━━━ EXCERPTED TEXT
These cross-connections and related patterns can be detected and identified. Through identification, they become intentional feature(s) or irregularities. Such intentional irregularities can be used to encode higher order information into the scale. This higher order information can be used to communicate information such as absolute position.

3. Unique Spacing

Pads of varying size, shape, and cross connection were explored, but of uniform and repeating position. Every scale pad is positioned equidistant to each next pad. However, it is fully possible to imbue position information by spacing, placing and or distributing the scale pads in different ways. Different pad realizations will yield different capacitive distributions. These capacitive distributions can be ‘read’ and reverse analyzed to determine absolute position.
Chicken eyes have cones spaced very uniquely. Human eyes have a more regular and periodic cone spacing, with a higher clustering towards the center of the eye. However, chickens do not have such a regular cone spacing. Cones are grouped in periods. Within a period, the cones are spaced in random patterns. These patterns obey certain boundary rules. The cones are not too close together, nor too far apart.
The cone layout can be characterized by the following points: regular and dependable rules and boundaries, irregular and or unique spacing, and regular intervals.
Why are these points worth interest?
Random, patterned or unique spacing provides information. Specifically, it provides position information. As the chicken looks at an object, the object enters different regions of unique spacing. The unique spacing codes the visual information with spatial meaning. As the chicken moves its head, it can track an object, without moving its eyes in their sockets. The cone intervals, periods, are like clusters. The spatial position of the object is reflected by which clusters it lies inside of.
This kind of cone layout requires less processing. Chicken brains are very small. Human brains are much larger. This method of spatially coding information at the sensor level enables chickens to have a high level of spatial awareness without as much gray matter. The overhead is reduced.
Micro-controllers, when compared to computers, are similar to how a chicken brain is to a human brain. In order to achieve higher orders of performance, creative methods are needed. The pad spacing on a scale can be arranged using the principles of the chicken eyes. Any one or more individual pads can be spaced differently along the length of the scale. Pads of various size, shape and crossover can be distributed, placed and or spaced differently along the length of the scale. Provided the spacing, placement and or distribution enables unique capacitive behavior, then their uniqueness can provide absolute and relative positioning information. For example: Too close together, and there isn't discernment. Too far apart and the fringing isn't strong enough to be meaningful. The goal is to strike the right balance of how features are distributed to optimize the resulting capacitive waveform.
━━━━━━
━━━ INFORMATION PROVIDED
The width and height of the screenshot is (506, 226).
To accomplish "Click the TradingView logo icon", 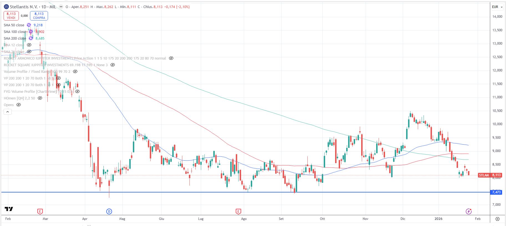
━━━━━━
* _PROBLEMS TO SOLVE_
1. According to the pad spacing text, by what points can the chicken cone layout be characterized? List each one.
2. Write out everything in the pad spacing text from "These cross-connections and" down to "determine absolute position.".
3. In the pad spacing text, how is every scale pad positioned relative to the next pad?
The lines aren't needed for anything here.

* _SOLVED PROBLEMS_
1.
- regular and dependable rules and boundaries
- irregular and or unique spacing
- regular intervals

2.
These cross-connections and related patterns can be detected and identified. Through identification, they become intentional feature(s) or irregularities. Such intentional irregularities can be used to encode higher order information into the scale. This higher order information can be used to communicate information such as absolute position.

3. Unique Spacing

Pads of varying size, shape, and cross connection were explored, but of uniform and repeating position. Every scale pad is positioned equidistant to each next pad. However, it is fully possible to imbue position information by spacing, placing and or distributing the scale pads in different ways. Different pad realizations will yield different capacitive distributions. These capacitive distributions can be ‘read’ and reverse analyzed to determine absolute position.

3. Every scale pad is equidistant to each next pad.